Yusuf Abdul-Qadir 

On Nov. 5, the people of Onondaga County will decide who will represent us as our district attorney.

This race doesn’t get the wall-to-wall coverage of a presidential contest, but voters shouldn’t let this election fly under their radar. District attorneys are one of the most powerful players in the criminal system. And the policies of mass incarceration and mass criminalization, which have been fueled by DA’s offices, have devastated communities in Onondaga County.

District attorneys have the power to decide things like who faces charges and for what crimes. They can recommend what sentences people serve and whether someone should be locked up or put in a diversion program that funnels them away from the criminal system.

The jail incarceration rate in our county is 348 people per 100,000 residents, much higher than the statewide jail incarceration rate of 190 per 100,000. Families have been torn apart and children are forced to grow up without their parents. Our economy suffers too, because when people are behind bars, they can’t provide for their loved ones or contribute to their community.
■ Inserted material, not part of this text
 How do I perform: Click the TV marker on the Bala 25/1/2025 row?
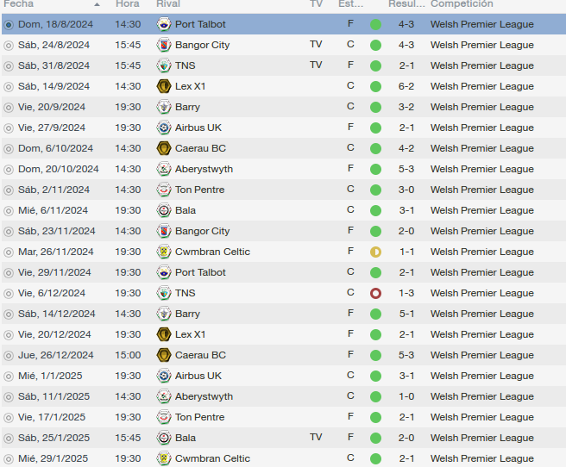(x=316, y=437)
We face an incarceration crisis that demands our DA’s full attention. New York state has proven that imprisoning more people does not make us safer. The state’s prison population has shrunk by 20 percent over the last decade, and crime rates have dropped. But much more must be done, and our DA will play a major role in determining what happens next.
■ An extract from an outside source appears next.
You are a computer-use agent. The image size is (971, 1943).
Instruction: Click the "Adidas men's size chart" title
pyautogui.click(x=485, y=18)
This year, for example, New York passed laws that will improve our state’s pretrial system. Our DA will be responsible for implementing these reforms in Onondaga. Unfortunately, many district attorneys, including current Onondaga County DA William Fitzpatrick, have resorted to fear-mongering over these reforms, insisting, without evidence, that they will put our safety at risk.

Beginning next year, people accused of most misdemeanor and nonviolent felony offenses will not be held on cash bail. This measure moves our state closer to the understanding that nobody should be denied their freedom based solely on the size of their bank account. Right now, more than half the people locked up at the Onondaga Justice Center are legally innocent. Many are held on bail amounts of a few hundred dollars for minor offenses. In a vicious cycle, people who are poor are arrested for crimes of poverty, then thrown in jail simply because they don’t have the money to secure their freedom.
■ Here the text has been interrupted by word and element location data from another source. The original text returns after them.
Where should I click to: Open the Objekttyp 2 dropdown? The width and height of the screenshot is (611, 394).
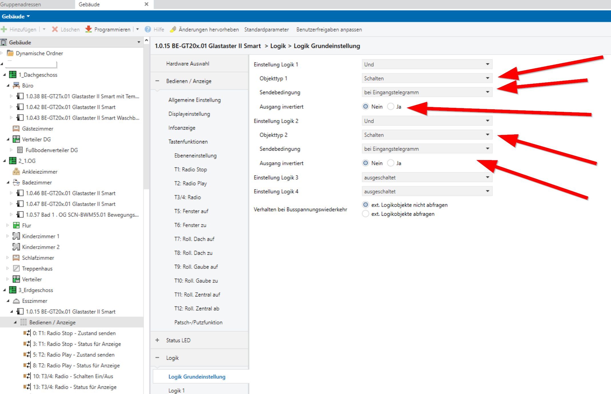tap(427, 135)
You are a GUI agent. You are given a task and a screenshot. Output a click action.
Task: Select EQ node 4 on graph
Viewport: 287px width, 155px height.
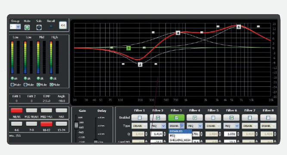pyautogui.click(x=178, y=33)
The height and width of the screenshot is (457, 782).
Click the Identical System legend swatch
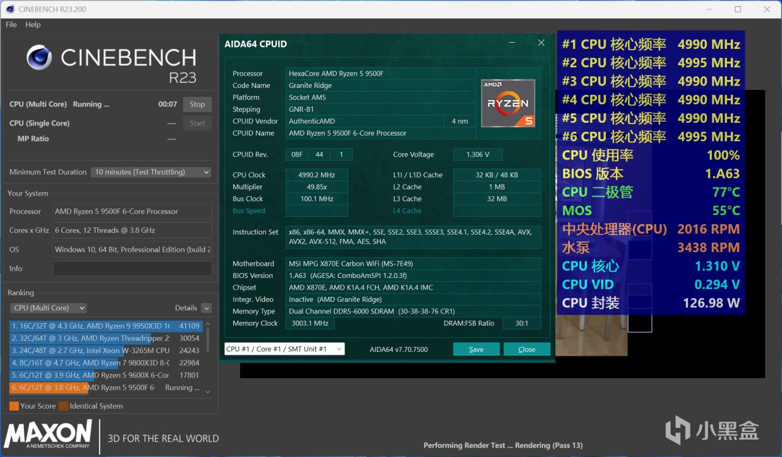coord(64,406)
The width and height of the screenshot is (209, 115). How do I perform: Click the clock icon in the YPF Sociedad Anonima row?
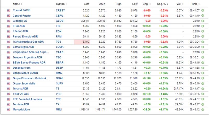[x=203, y=99]
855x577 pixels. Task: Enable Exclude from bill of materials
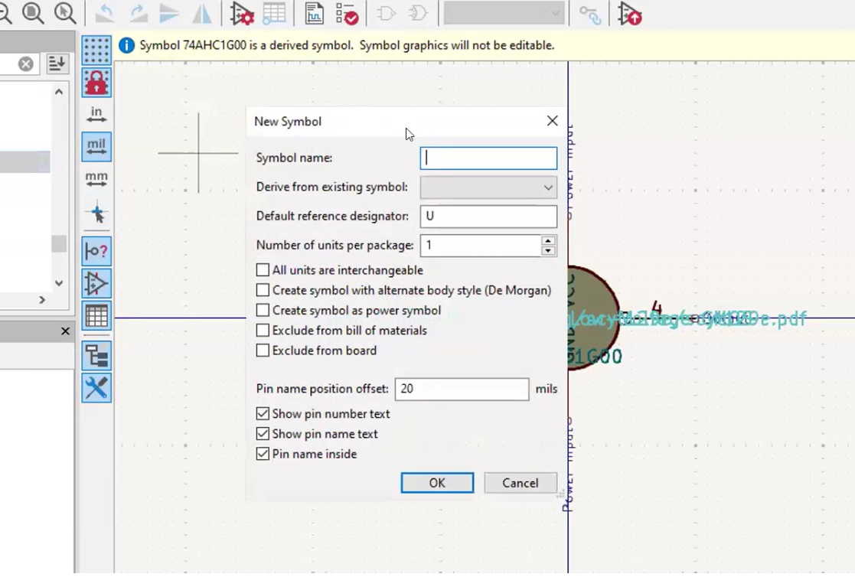click(x=263, y=330)
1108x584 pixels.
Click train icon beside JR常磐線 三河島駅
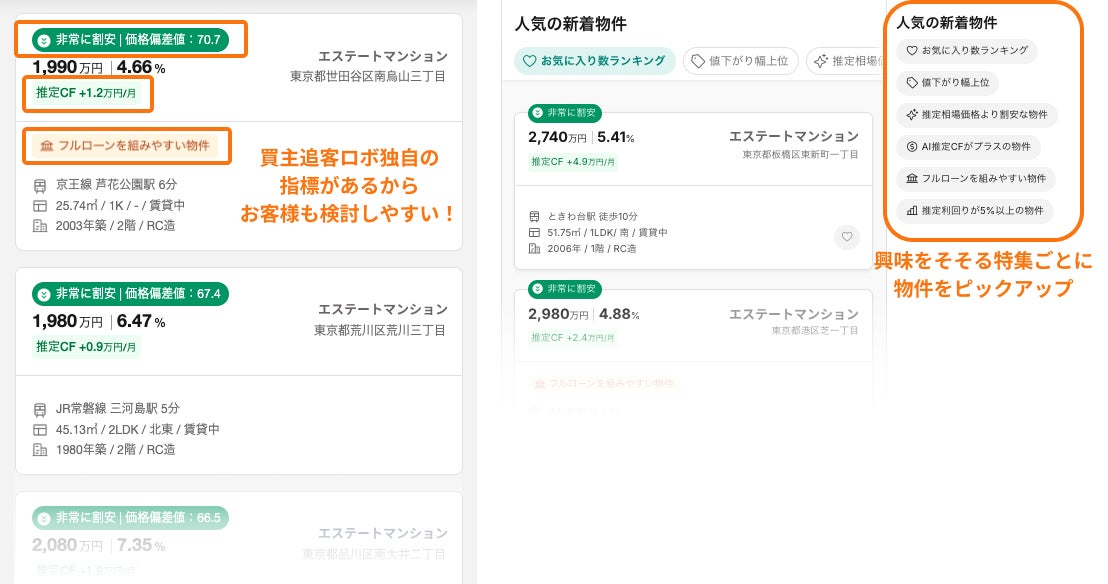point(40,409)
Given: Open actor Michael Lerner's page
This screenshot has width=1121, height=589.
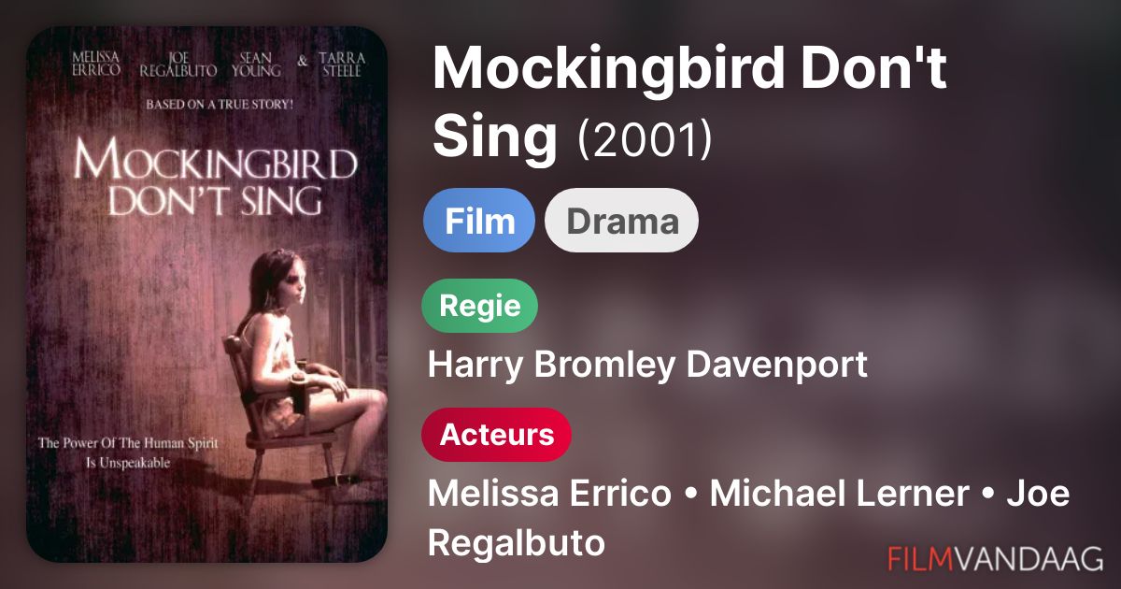Looking at the screenshot, I should [x=839, y=494].
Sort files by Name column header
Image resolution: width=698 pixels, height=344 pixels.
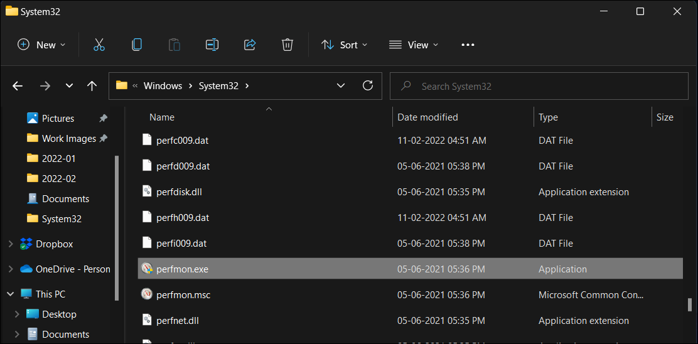(x=162, y=117)
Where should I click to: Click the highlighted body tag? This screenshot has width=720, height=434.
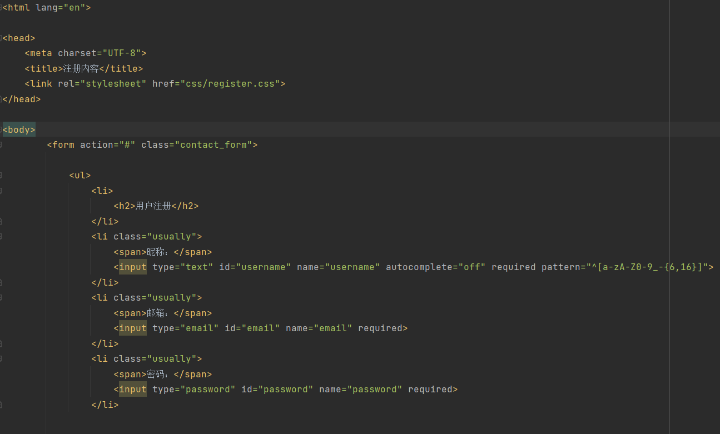click(x=19, y=130)
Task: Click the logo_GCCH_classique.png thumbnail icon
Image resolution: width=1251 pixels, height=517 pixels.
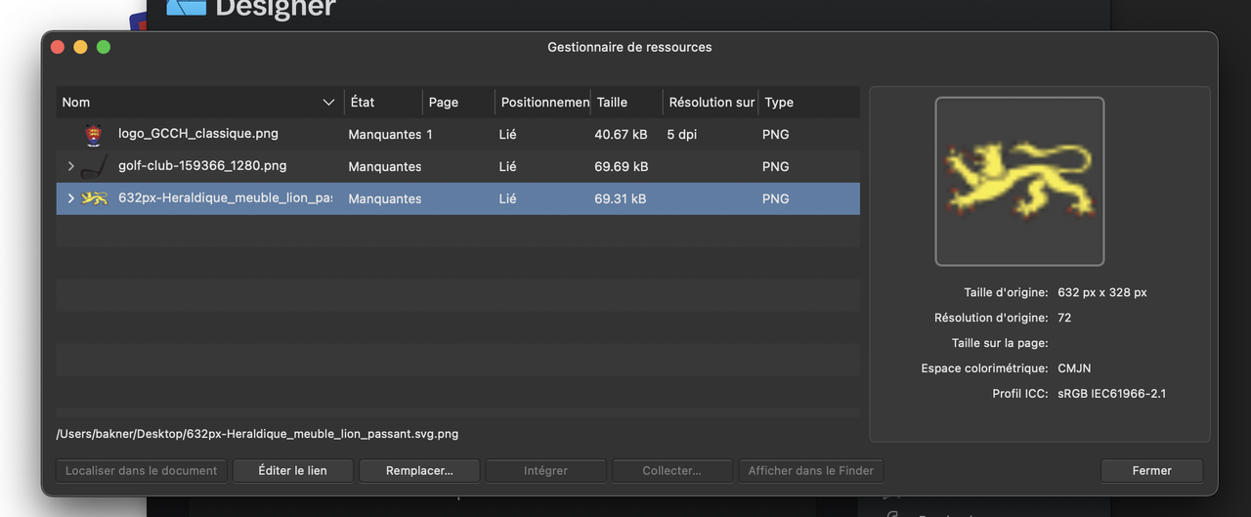Action: tap(93, 134)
New York’s old bail system did not make us safer. Studies have shown that detaining someone pretrial actually raises the risk to public safety because pretrial detention increases the risk of someone committing a crime once they are eventually released. This is true regardless of the outcome of their case.

Another reform passed this year will overhaul our state’s discovery law, which for decades allowed prosecutors to withhold critical exculpatory evidence from defendants, even up to the day before their trial. The new statute will require that people accused of crimes get to see the evidence against them – or lack thereof – in a timely manner.

The law should make our criminal system fairer and help prevent innocent people from going to prison. But this will only happen if our DA follows the statute. The candidates for Onondaga DA should commit to faithfully implementing this reform, and to making sure everyone gets the due process to which they are entitled.

Beyond carrying out the new reforms, whomever wins this year’s election will also have an important voice in whether we make more progress toward changing the criminal system’s status quo. Last legislative session, for instance, DAs were some of the leading voices behind a successful campaign to stop the legalization of cannabis.

Thousands of people in Onondaga County have been arrested for offenses that a strong majority of New Yorkers agree should not exist. These arrests have a disproportionate impact on black Onondaga residents, who are eight times more likely to be arrested for marijuana than their white neighbors. This is despite studies that show people use cannabis at similar rates.

Our next DA must not settle for half-measures. He should advocate for legislation like the Marijuana Regulation and Taxation Act, which would legalize marijuana and make sure that the funds from cannabis sales flow into communities of color that have been devastated by decades of the failed war on drugs.

This is a critical election. We can’t settle for the current state of affairs. Voters should choose the candidate they think will usher in broad, systemic change and harness the immense power of the office to make Onondaga County more equitable, more just, and safer for everyone.